**PASSAGE SHOWN**

>> begin

Delete the itree_null sentinel node, use NULL everywhere.

This effort caught a few (already commited) places that were
dereferencing through ITREE_NULL in a confusing way.  It makes some
functions have to check for NULL in more places, but in my experinece
this is worth it from a code clarity point of view.

In doing this I rewrote `interval_tree_remove` completely.  There
there was one final bug in that function that I simply could not find
when I #define'd ITREE_NULL to NULL.  I couldn't easily understand
that function, so instead I rewrote it completely with a focus on code
clarity.  Bug went away.

I have left the ITREE_NULL #define in code, to reduce code review
noise.  It is easily removed later, mechanically.

* src/itree.h: #define ITREE_NULL to NULL and leave a FIXME.
* src/itree.c (itree_null): Delete the itree_null static variable.
(null_is_sane): Delete (and all callers).
(interval_tree_insert): Insert the first node as black straight away.
(itree_newlimit): Handle NULL children.
(interval_tree_remove_fix): ditto.
(interval_tree_insert_fix): ditto.
(interval_tree_remove): Rewrite for clarity.
(null_safe_is_red): New function.
(null_safe_is_black): New function.
(interval_tree_replace_child): Renamed from interval_tree_transplant.
(interval_tree_transplant): New function that something I think is
more like a full transplantation.  (names are hard)

src/itree.c

@@ -140,44 +140,17 @@ static void interval_tree_propagate_limit (struct interval_node *);
 static void interval_tree_rotate_left (struct interval_tree *, struct interval_node *);
 static void interval_tree_rotate_right (struct interval_tree *, struct interval_node *);
 static void interval_tree_insert_fix (struct interval_tree *, struct interval_node *);
-static void interval_tree_transplant (struct interval_tree *, struct interval_node *, struct interval_node *);
-static struct interval_generator* interval_generator_create (struct interval_tree *);
+static void interval_tree_replace_child (struct interval_tree *,
+					 struct interval_node *,
+					 struct interval_node *);
+static void interval_tree_transplant (struct interval_tree *tree,
+                                      struct interval_node *source,
+                                      struct interval_node *dest);
+static struct interval_generator *
+interval_generator_create (struct interval_tree *);
 static void interval_tree_insert (struct interval_tree *, struct interval_node *);
-
-/* The sentinel node, the null node.  */
-struct interval_node itree_null = {
-  .parent = NULL, /* never accessed */
-  .left = &itree_null,
-  .right = &itree_null,
-  .begin = PTRDIFF_MIN,
-  .end = PTRDIFF_MIN,
-  .limit = PTRDIFF_MIN, /* => max(x, null.limit) = x */
-  .offset = 0,
-  .otick = 0,
-  .red = false,
-  .rear_advance = false,
-  .front_advance = false,
-};
-
-static bool
-null_is_sane (void)

>> end

**DIRECTIONS**
Answer these questions about the commit text above.
(a) What was interval_tree_replace_child renamed from?
(b) Why was the ITREE_NULL #define left in the code?
(c) What value does the removed sentinel node assign to its limit field?

**MATERIAL PROVIDED**
>> begin

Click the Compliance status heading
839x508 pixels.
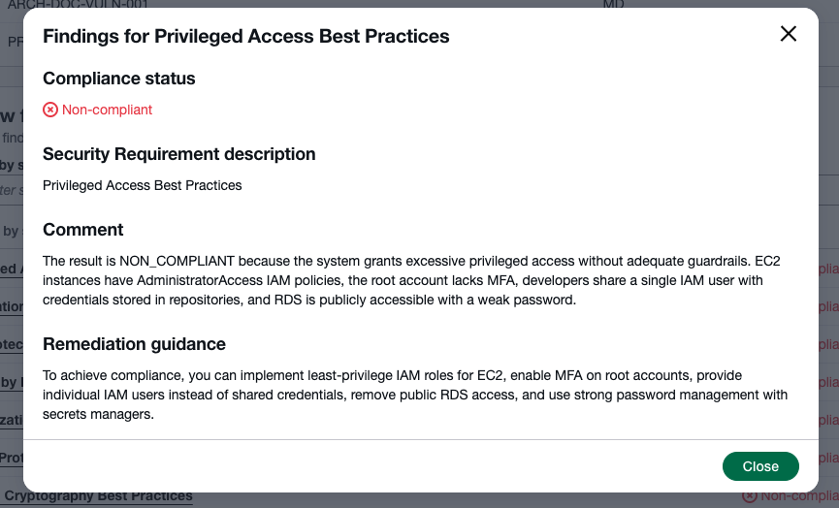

>> end

**SOLUTION BELOW**
(a) It was renamed from interval_tree_transplant.
(b) It was left in to reduce code review noise.
(c) Its limit field is set to PTRDIFF_MIN.